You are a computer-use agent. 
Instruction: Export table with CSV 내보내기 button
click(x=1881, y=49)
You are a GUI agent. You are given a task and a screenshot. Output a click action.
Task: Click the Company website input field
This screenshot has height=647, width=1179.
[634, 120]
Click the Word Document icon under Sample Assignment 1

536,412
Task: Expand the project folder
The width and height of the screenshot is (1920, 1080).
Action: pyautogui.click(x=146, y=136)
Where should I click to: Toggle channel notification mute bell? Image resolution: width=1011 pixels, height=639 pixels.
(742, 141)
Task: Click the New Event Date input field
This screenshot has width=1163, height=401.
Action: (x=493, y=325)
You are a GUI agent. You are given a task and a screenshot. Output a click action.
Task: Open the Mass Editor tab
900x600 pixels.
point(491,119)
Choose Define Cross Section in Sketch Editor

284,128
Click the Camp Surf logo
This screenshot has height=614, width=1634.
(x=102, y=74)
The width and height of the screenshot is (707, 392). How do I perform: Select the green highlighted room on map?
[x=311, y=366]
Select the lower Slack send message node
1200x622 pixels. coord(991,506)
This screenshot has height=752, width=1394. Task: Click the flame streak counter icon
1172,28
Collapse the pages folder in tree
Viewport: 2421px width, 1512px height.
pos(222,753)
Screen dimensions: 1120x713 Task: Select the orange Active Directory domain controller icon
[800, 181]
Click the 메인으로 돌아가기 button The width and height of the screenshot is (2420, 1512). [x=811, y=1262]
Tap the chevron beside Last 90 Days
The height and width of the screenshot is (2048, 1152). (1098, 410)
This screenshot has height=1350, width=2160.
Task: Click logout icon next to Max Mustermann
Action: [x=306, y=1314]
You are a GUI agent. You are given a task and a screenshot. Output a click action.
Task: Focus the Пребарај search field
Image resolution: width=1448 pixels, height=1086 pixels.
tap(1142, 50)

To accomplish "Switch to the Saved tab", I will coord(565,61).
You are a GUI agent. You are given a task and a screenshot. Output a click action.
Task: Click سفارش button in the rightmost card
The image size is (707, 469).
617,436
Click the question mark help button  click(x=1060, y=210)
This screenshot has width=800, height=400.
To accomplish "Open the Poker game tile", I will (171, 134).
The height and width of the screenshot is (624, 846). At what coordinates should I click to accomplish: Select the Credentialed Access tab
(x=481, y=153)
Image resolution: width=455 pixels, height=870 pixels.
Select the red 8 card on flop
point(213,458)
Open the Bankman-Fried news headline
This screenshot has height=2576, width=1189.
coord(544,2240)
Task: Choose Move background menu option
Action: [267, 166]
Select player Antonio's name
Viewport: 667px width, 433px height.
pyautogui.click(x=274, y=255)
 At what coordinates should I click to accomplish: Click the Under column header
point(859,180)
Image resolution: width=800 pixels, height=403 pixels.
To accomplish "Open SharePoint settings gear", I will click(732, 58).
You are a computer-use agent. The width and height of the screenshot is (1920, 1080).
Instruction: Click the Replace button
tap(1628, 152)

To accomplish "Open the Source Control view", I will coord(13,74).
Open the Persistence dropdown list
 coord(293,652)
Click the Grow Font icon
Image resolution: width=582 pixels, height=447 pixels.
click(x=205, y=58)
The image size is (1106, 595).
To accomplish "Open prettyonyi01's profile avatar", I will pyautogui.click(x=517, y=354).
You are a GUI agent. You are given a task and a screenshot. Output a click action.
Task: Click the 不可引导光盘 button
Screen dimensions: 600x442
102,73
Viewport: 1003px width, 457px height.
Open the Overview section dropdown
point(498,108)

§ **Exercise goal**
Arrange every line of the records above as a JSON list of strings, one string per line, with blank lines omitted.

§ **Result of the exercise**
[
  "You are a computer-use agent. ",
  "Instruction: Export table with CSV 내보내기 button",
  "click(x=1881, y=49)",
  "You are a GUI agent. You are given a task and a screenshot. Output a click action.",
  "Task: Click the Company website input field",
  "This screenshot has height=647, width=1179.",
  "[634, 120]",
  "Click the Word Document icon under Sample Assignment 1",
  "536,412",
  "Task: Expand the project folder",
  "The width and height of the screenshot is (1920, 1080).",
  "Action: pyautogui.click(x=146, y=136)",
  "Where should I click to: Toggle channel notification mute bell? Image resolution: width=1011 pixels, height=639 pixels.",
  "(742, 141)",
  "Task: Click the New Event Date input field",
  "This screenshot has width=1163, height=401.",
  "Action: (x=493, y=325)",
  "You are a GUI agent. You are given a task and a screenshot. Output a click action.",
  "Task: Open the Mass Editor tab",
  "900x600 pixels.",
  "point(491,119)",
  "Choose Define Cross Section in Sketch Editor",
  "284,128",
  "Click the Camp Surf logo",
  "This screenshot has height=614, width=1634.",
  "(x=102, y=74)",
  "The width and height of the screenshot is (707, 392). How do I perform: Select the green highlighted room on map?",
  "[x=311, y=366]",
  "Select the lower Slack send message node",
  "1200x622 pixels. coord(991,506)",
  "This screenshot has height=752, width=1394. Task: Click the flame streak counter icon",
  "1172,28",
  "Collapse the pages folder in tree",
  "Viewport: 2421px width, 1512px height.",
  "pos(222,753)",
  "Screen dimensions: 1120x713 Task: Select the orange Active Directory domain controller icon",
  "[800, 181]",
  "Click the 메인으로 돌아가기 button The width and height of the screenshot is (2420, 1512). [x=811, y=1262]",
  "Tap the chevron beside Last 90 Days",
  "The height and width of the screenshot is (2048, 1152). (1098, 410)",
  "This screenshot has height=1350, width=2160.",
  "Task: Click logout icon next to Max Mustermann",
  "Action: [x=306, y=1314]",
  "You are a GUI agent. You are given a task and a screenshot. Output a click action.",
  "Task: Focus the Пребарај search field",
  "Image resolution: width=1448 pixels, height=1086 pixels.",
  "tap(1142, 50)",
  "To accomplish \"Switch to the Saved tab\", I will coord(565,61).",
  "You are a GUI agent. You are given a task and a screenshot. Output a click action.",
  "Task: Click سفارش button in the rightmost card",
  "The image size is (707, 469).",
  "617,436",
  "Click the question mark help button  click(x=1060, y=210)",
  "This screenshot has width=800, height=400.",
  "To accomplish \"Open the Poker game tile\", I will (171, 134).",
  "The height and width of the screenshot is (624, 846). At what coordinates should I click to accomplish: Select the Credentialed Access tab",
  "(x=481, y=153)",
  "Image resolution: width=455 pixels, height=870 pixels.",
  "Select the red 8 card on flop",
  "point(213,458)",
  "Open the Bankman-Fried news headline",
  "This screenshot has height=2576, width=1189.",
  "coord(544,2240)",
  "Task: Choose Move background menu option",
  "Action: [267, 166]",
  "Select player Antonio's name",
  "Viewport: 667px width, 433px height.",
  "pyautogui.click(x=274, y=255)",
  " At what coordinates should I click to accomplish: Click the Under column header",
  "point(859,180)",
  "Image resolution: width=800 pixels, height=403 pixels.",
  "To accomplish \"Open SharePoint settings gear\", I will click(732, 58).",
  "You are a computer-use agent. The width and height of the screenshot is (1920, 1080).",
  "Instruction: Click the Replace button",
  "tap(1628, 152)",
  "To accomplish \"Open the Source Control view\", I will coord(13,74).",
  "Open the Persistence dropdown list",
  " coord(293,652)",
  "Click the Grow Font icon",
  "Image resolution: width=582 pixels, height=447 pixels.",
  "click(x=205, y=58)",
  "The image size is (1106, 595).",
  "To accomplish \"Open prettyonyi01's profile avatar\", I will pyautogui.click(x=517, y=354).",
  "You are a GUI agent. You are given a task and a screenshot. Output a click action.",
  "Task: Click the 不可引导光盘 button",
  "Screen dimensions: 600x442",
  "102,73",
  "Viewport: 1003px width, 457px height.",
  "Open the Overview section dropdown",
  "point(498,108)"
]